It’s unnerving to sit in a doctor’s office and feel like nobody knows what’s going on.
One doctor I saw this year didn’t have much to suggest after the few tests she ran came back normal. Another told me that all my problems were because I wasn’t sleeping well. She jotted off a prescription that would help me sleep, but she didn’t address the factors that were keeping me from sleep.
I’ve seen some helpful practitioners too, but so far, nobody’s been able to get to the bottom of it. We’ve hacked away at a few of my symptoms, and I have seen a little bit of improvement, but something is still very wrong.
Last week, I traded one kind of uncertainty for another.
I found myself sitting across from a doctor who was pretty sure he knew what was wrong. He’d seen this before, and he could help.
I wasn’t surprised by his words.
I was in his office because I’d suspected this very thing.
Still, I’ve spent so much time fighting an unidentified foe that it’s odd to know what I’m up against.
Well, sort of.
I know about as much as I can right now.
All this waiting has been exhausting. I’m relieved to finally have some answers. There’s still so much that I don’t know, though. I know what I’m fighting, but I’m still waiting for blood work to come back before figuring out how to kick it.
I’m sure that I’ll write more about this as I continue processing it. It won’t be the only thing I’ll be writing about by any means, but since so many of you have been reading along as I’ve written about the waiting and the uncertainty, I thought a little update might be in order.
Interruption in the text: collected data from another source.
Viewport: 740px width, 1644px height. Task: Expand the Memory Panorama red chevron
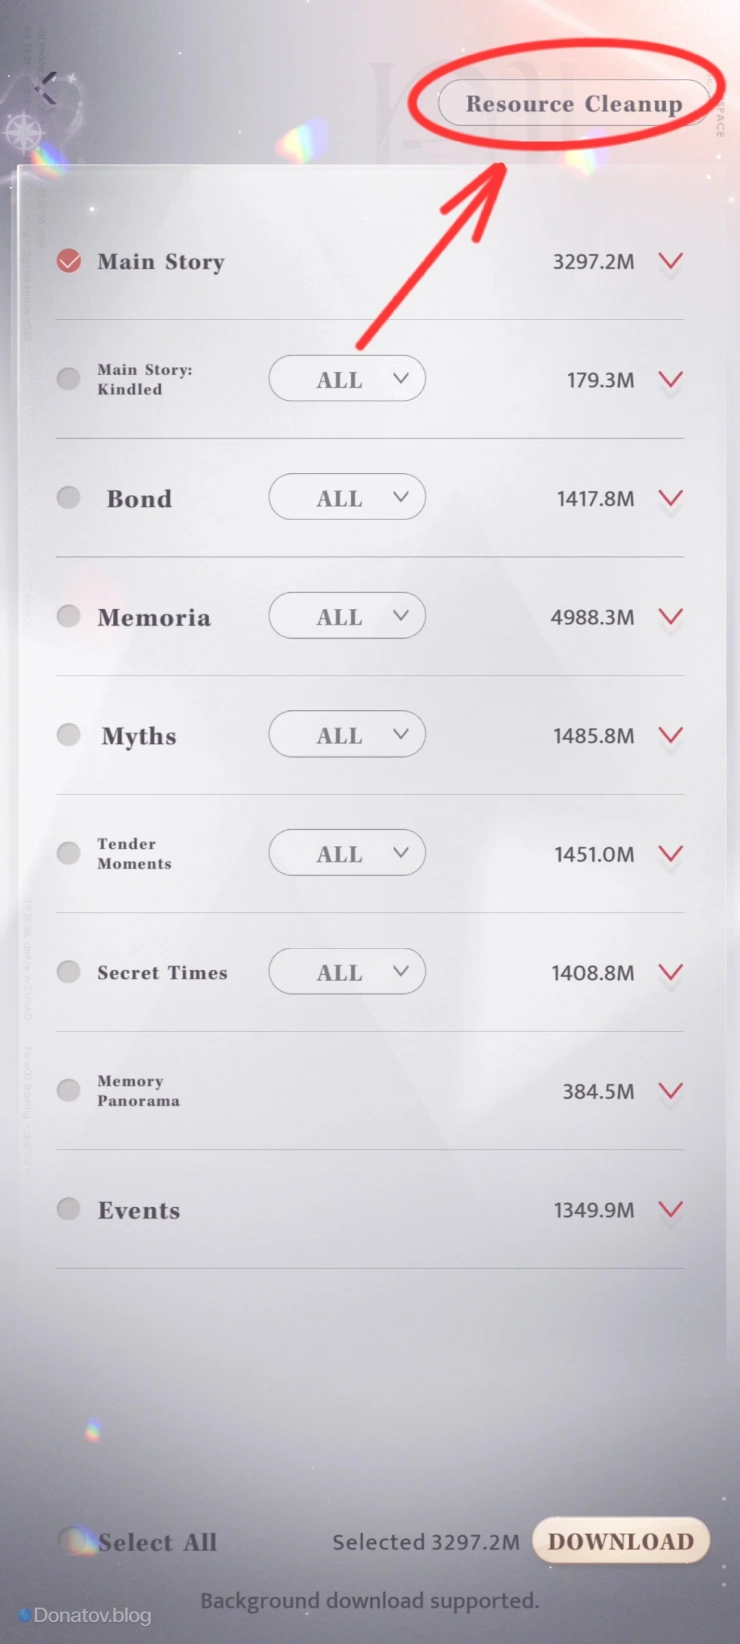pyautogui.click(x=671, y=1090)
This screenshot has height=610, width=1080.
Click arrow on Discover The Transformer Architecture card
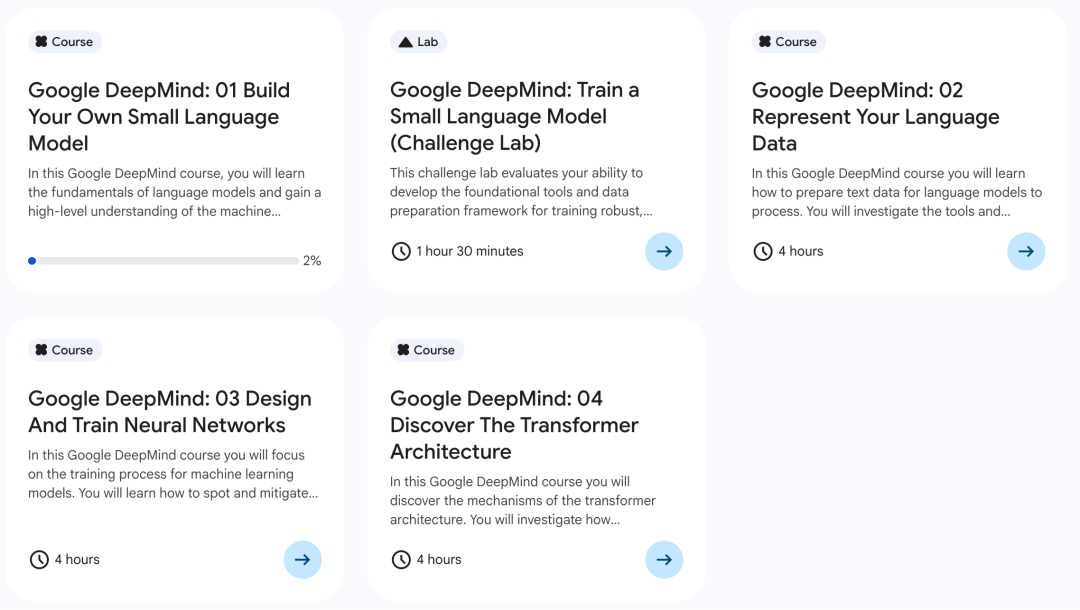(x=664, y=560)
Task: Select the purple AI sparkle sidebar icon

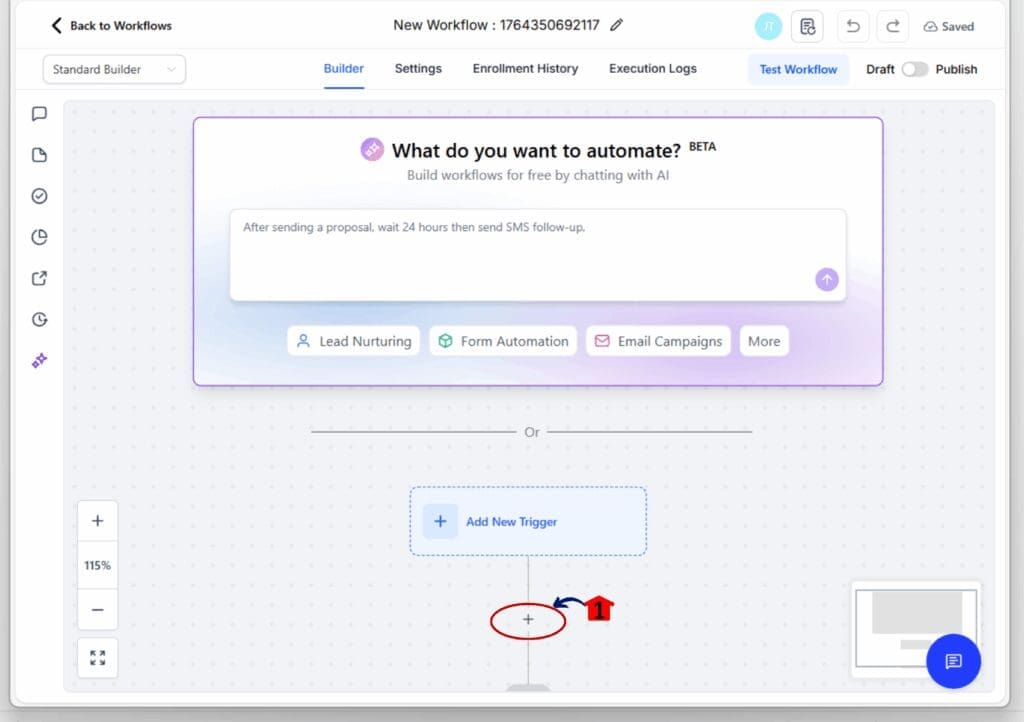Action: tap(38, 360)
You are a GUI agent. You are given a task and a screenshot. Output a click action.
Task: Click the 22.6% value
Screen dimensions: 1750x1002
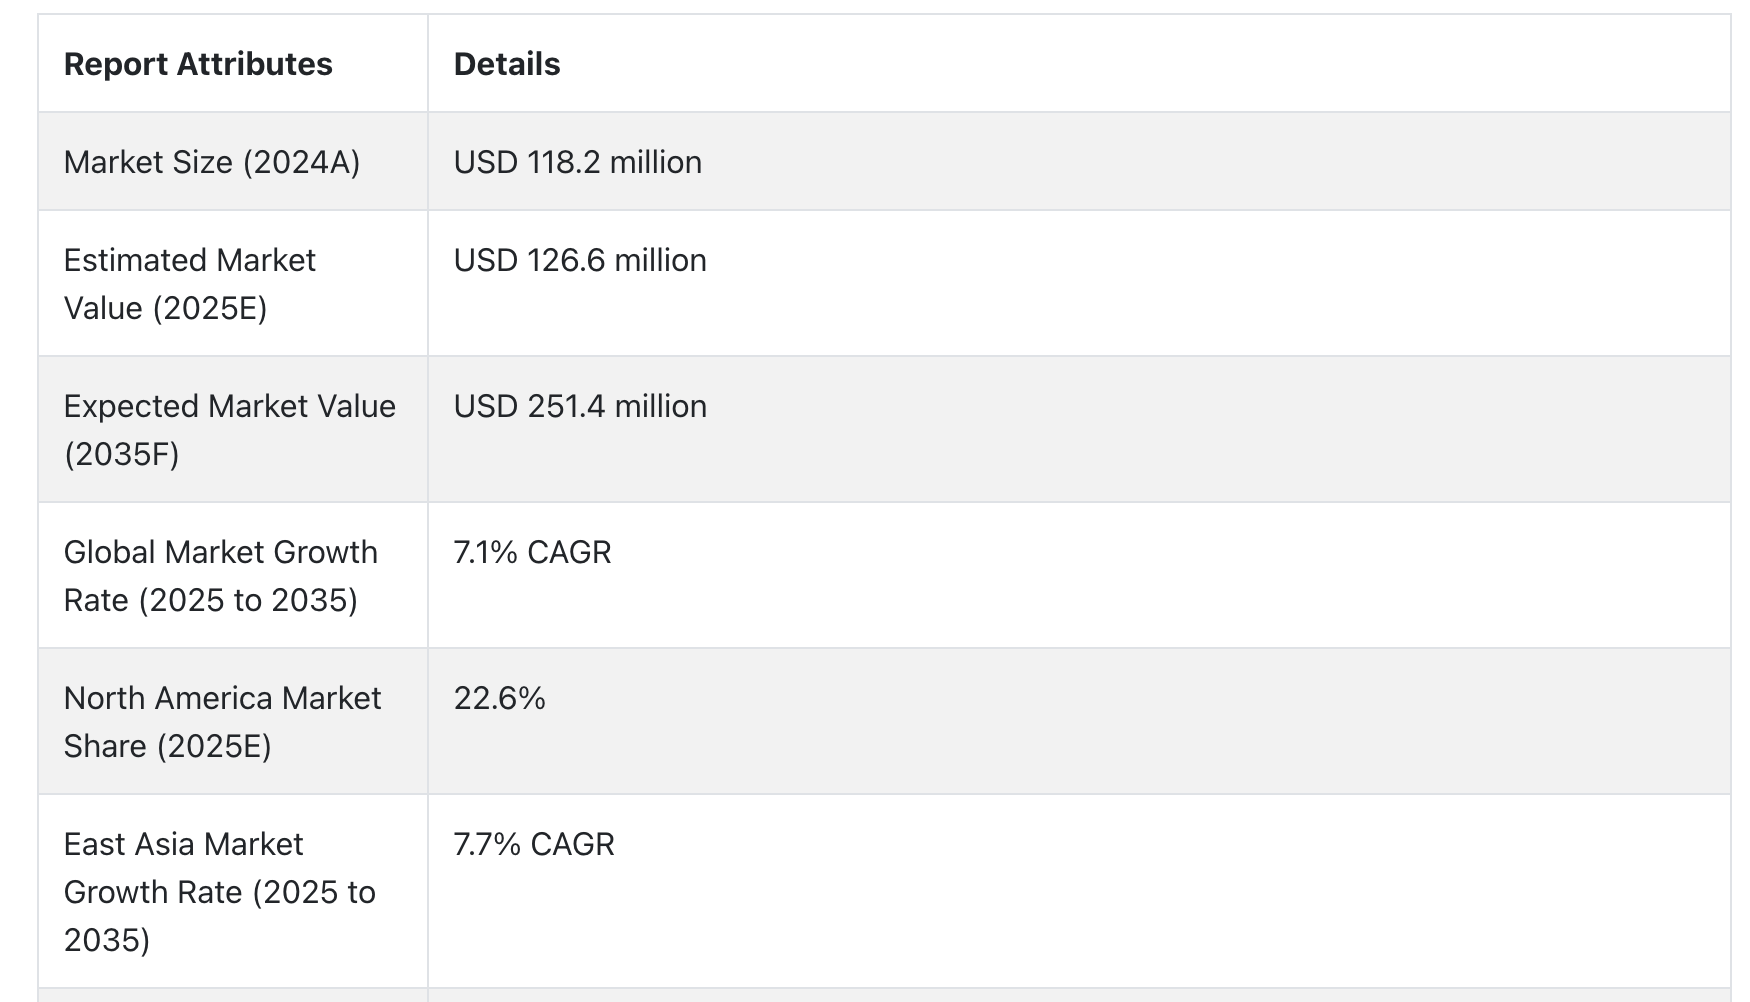[500, 698]
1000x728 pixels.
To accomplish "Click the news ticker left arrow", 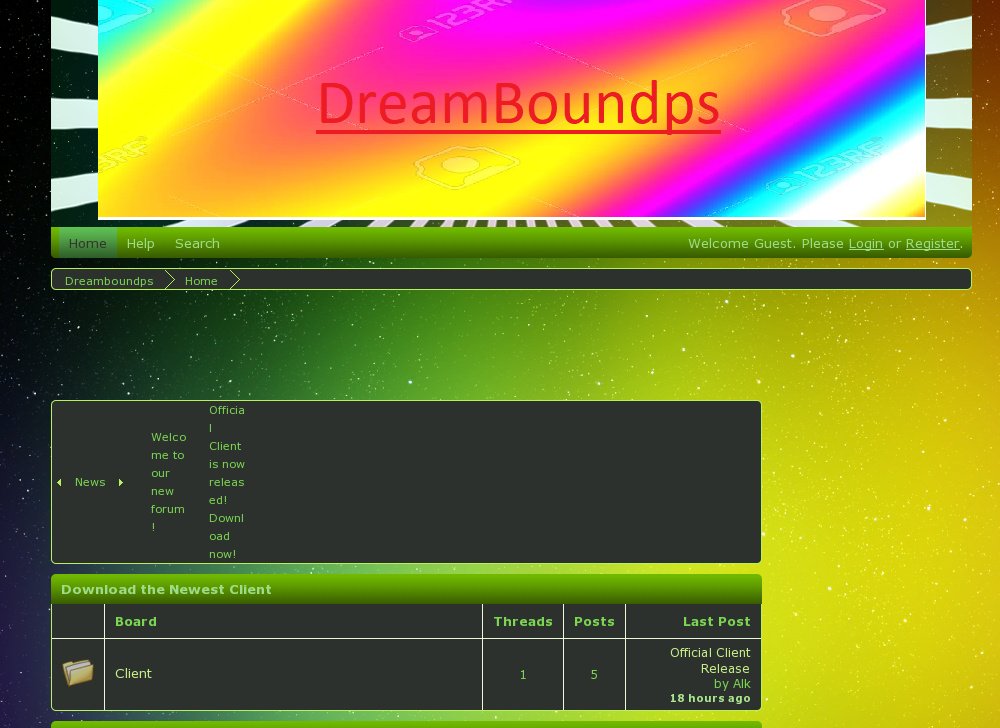I will coord(59,481).
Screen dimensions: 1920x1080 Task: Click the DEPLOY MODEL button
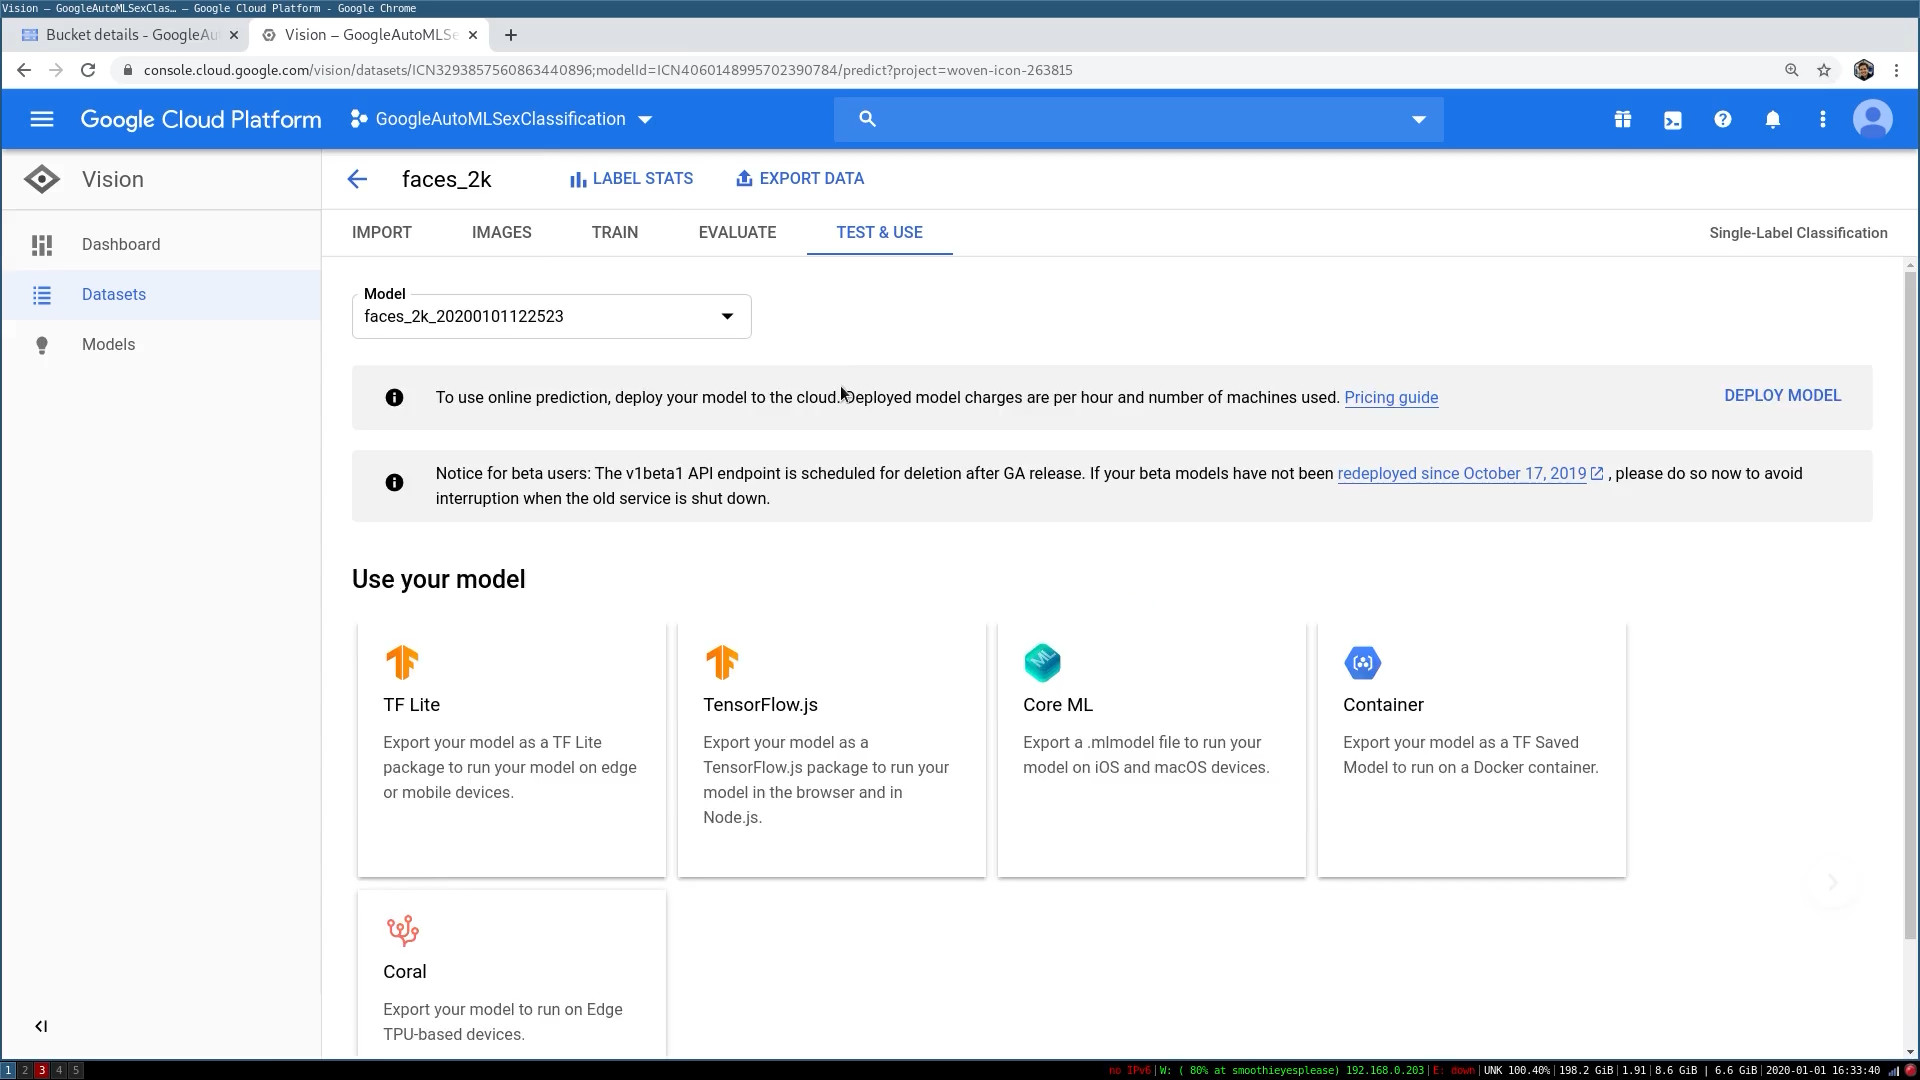point(1783,396)
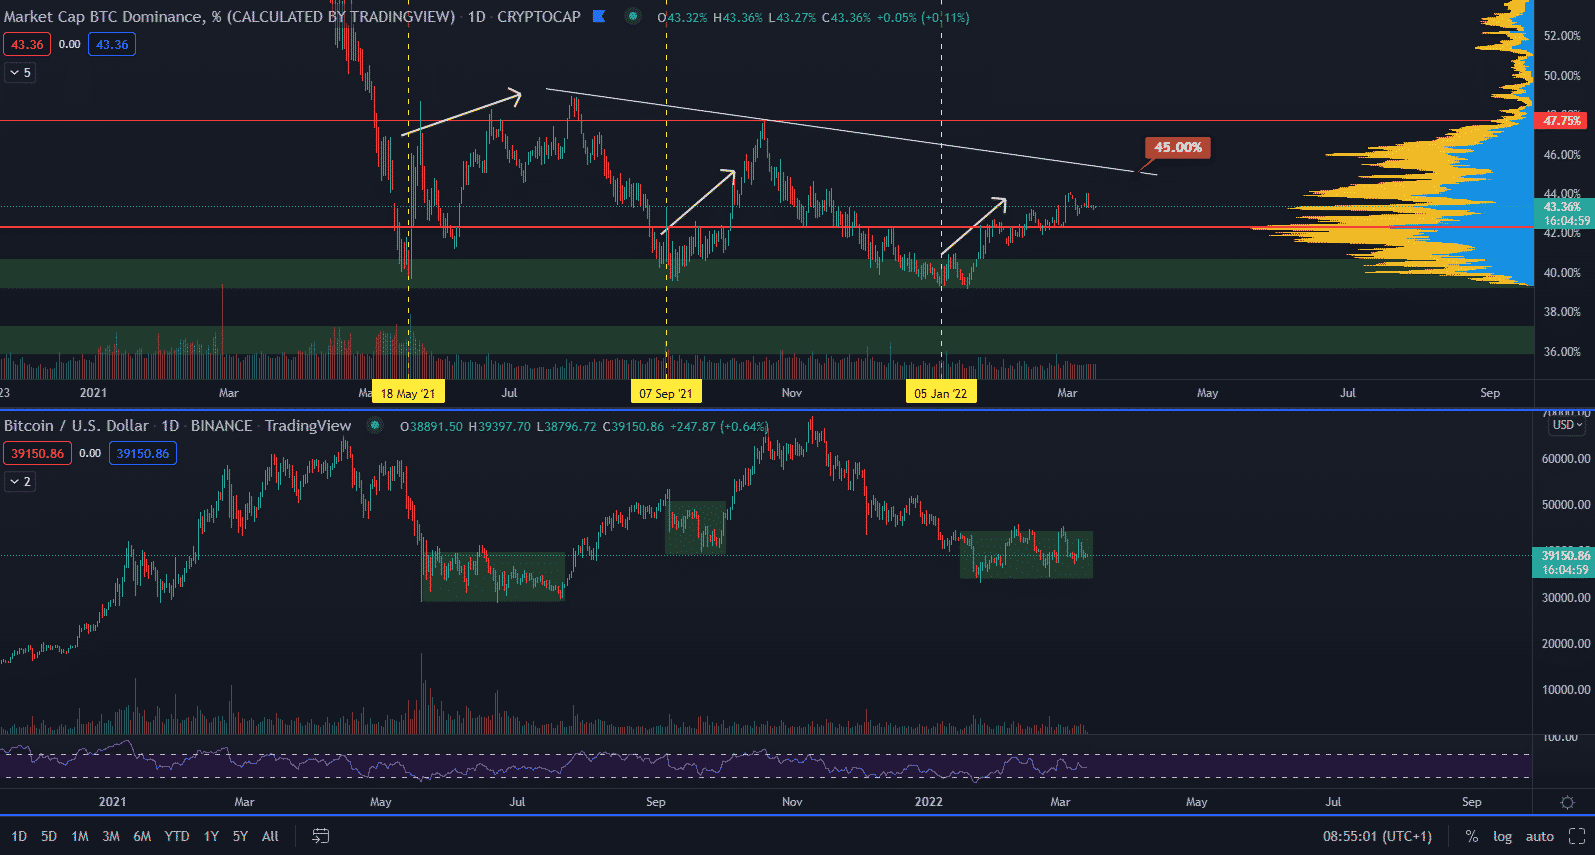Toggle percentage scale with % button
1595x855 pixels.
1472,836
In the meantime, I’m giving myself some space to figure this whole thing out. And I’m coping with the uncertainty that’s still hanging around by reading as much as I can about what seems to be going on inside of me.
The waiting is still hard. It probably always will be. But for today, I’m breathing in the grace of the answers I do have and a doctor who is both wise and kind. I lose track of those kinds of graces sometimes, but this journey is easier when I stop long enough to remember them.
Are there any easy-to-gloss-over graces that you're grateful for this week?